- _Text segment_:
It took me twelve more years to build up the courage to try to become a filmmaker. On one hand, it makes me sad to think that I lacked the self-confidence, but on the other hand, it makes me appreciate the ways my roundabout path informed how I think about filmmaking. In university, I studied political economy and became passionate about how capitalism infringes upon the rights of humans, animals and the planet. This drew me to activism, and now I bring that sensibility to my art. I approach storytelling that is centered around these questions: What do I want to teach? Who needs to be heard? Who needs to hear them?

How did you develop your vibrant filmmaking style? In part, it is thanks to my cultural heritage—my family is Sindhi, a South Asian ethnic minority group, and a massive part of our culture is embracing the beauty and spiritual power of colors. I grew up in a chromatically aberrant family. Although the two houses we lived in during my childhood were both located in neighborhoods with beige and gray palettes, my parents painted one house turquoise and orange, and the other pink. My dad always wore bright colors to work, sticking out like a sore thumb in a sea of neutral tones. There was an unspoken lesson in all of this: embracing your taste in color and flaunting it unashamedly is an important act of self-expression, and color is a powerful vehicle for inhabiting this weird world.

- _Records for this exercise_:
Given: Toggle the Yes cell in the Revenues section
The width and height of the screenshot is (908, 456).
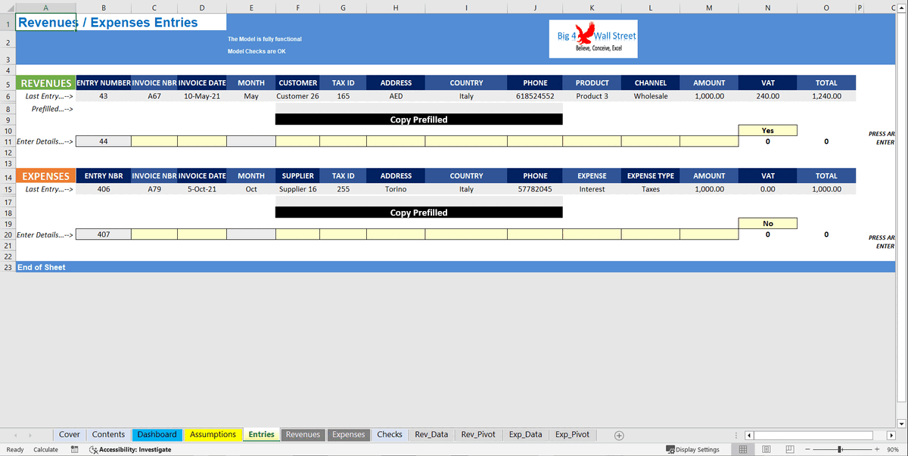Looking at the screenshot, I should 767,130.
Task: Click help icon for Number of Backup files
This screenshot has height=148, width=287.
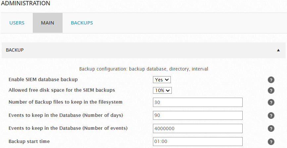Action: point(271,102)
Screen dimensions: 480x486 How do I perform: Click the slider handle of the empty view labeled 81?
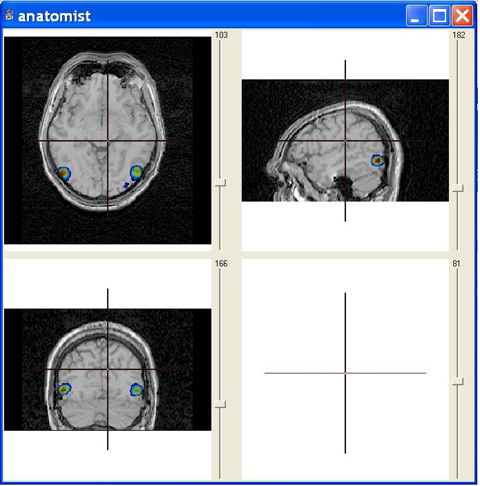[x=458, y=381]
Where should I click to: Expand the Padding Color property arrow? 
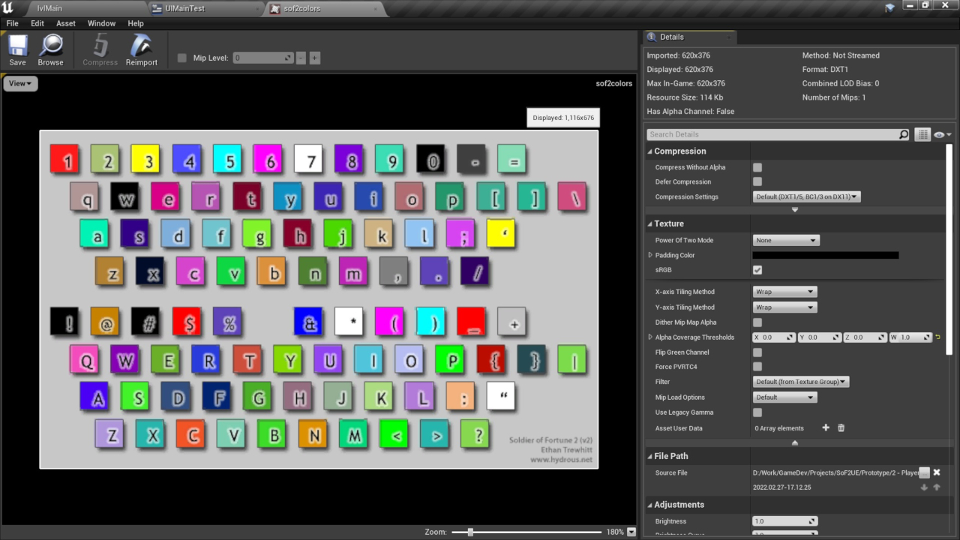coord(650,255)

- _What to work on_:
1: Please rewrite the listing with "Backup" swapped for "Archive", keeping everything else the same and leaving out the pictures.
2: Continue the filmmaking passage from its final sentence onward.
The listing and the filmmaking passage come from separate sources.

- _Results for each task_:
1:
Given: Toggle the Yes cell in the Revenues section
The width and height of the screenshot is (908, 456).
Looking at the screenshot, I should 767,130.
Task: Click help icon for Number of Archive files
This screenshot has height=148, width=287.
Action: point(271,102)
Screen dimensions: 480x486 How do I perform: Click the slider handle of the empty view labeled 81?
[x=458, y=381]
Where should I click to: Expand the Padding Color property arrow? 
coord(650,255)

2:
What did you wish you had known when you were working on your short film, “Birth Control Your Own Adventure”? I used to feel like there were things I’d change about it, but I’ve since learned to embrace its imperfections. If there’s one thing I’m glad for, it’s that I ignored the negative feedback I got when I was making the film. If I’d listened to the men who told me this idea was weird and that they “didn’t get it,” I never would’ve released it. I am so grateful that I held on to the shred of a belief that this story belonged in the world, and that my visual approach was the right one for it.

I approach storytelling that is centered around these questions: What do I want to teach? Who needs to be heard? Who needs to hear them?”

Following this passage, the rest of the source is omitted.